• EXERCISE PROMPT
Without the images, reproduce every entry exactly.

[Collected data entries]
###

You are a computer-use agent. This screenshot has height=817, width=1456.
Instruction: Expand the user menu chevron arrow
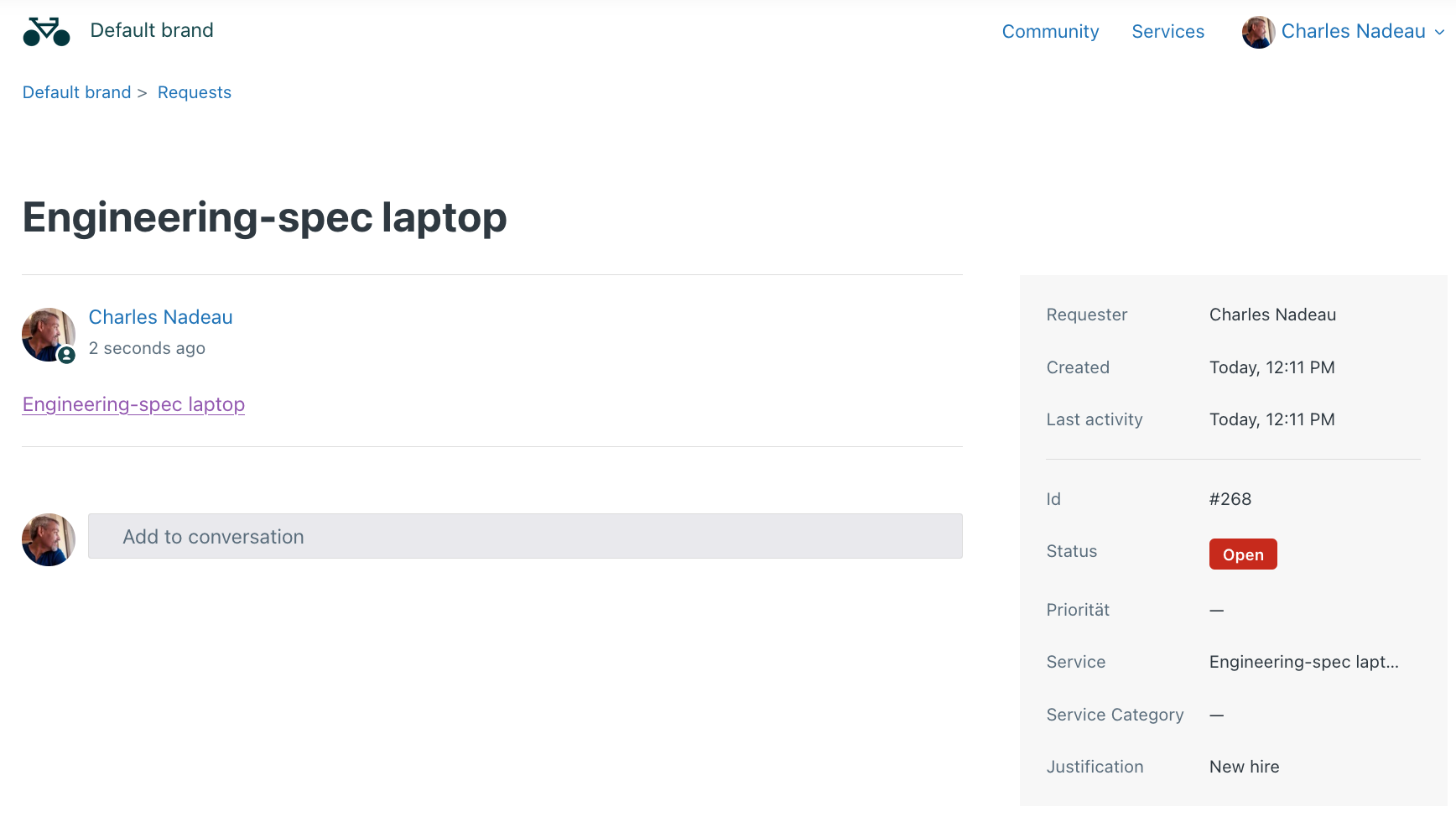coord(1439,33)
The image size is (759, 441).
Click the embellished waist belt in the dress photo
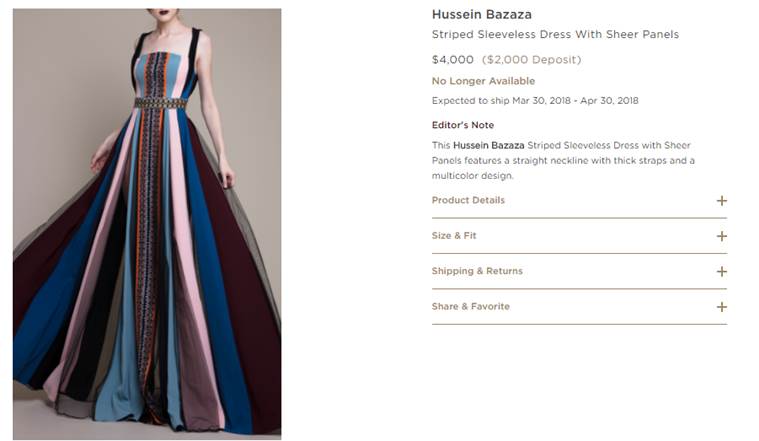(160, 103)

###

• TASK SOLUTION
You are a computer-use agent. This screenshot has height=817, width=1456.
Instruction: Expand the user menu chevron arrow
coord(1439,33)
The image size is (759, 441).
Click the embellished waist belt in the dress photo
(160, 103)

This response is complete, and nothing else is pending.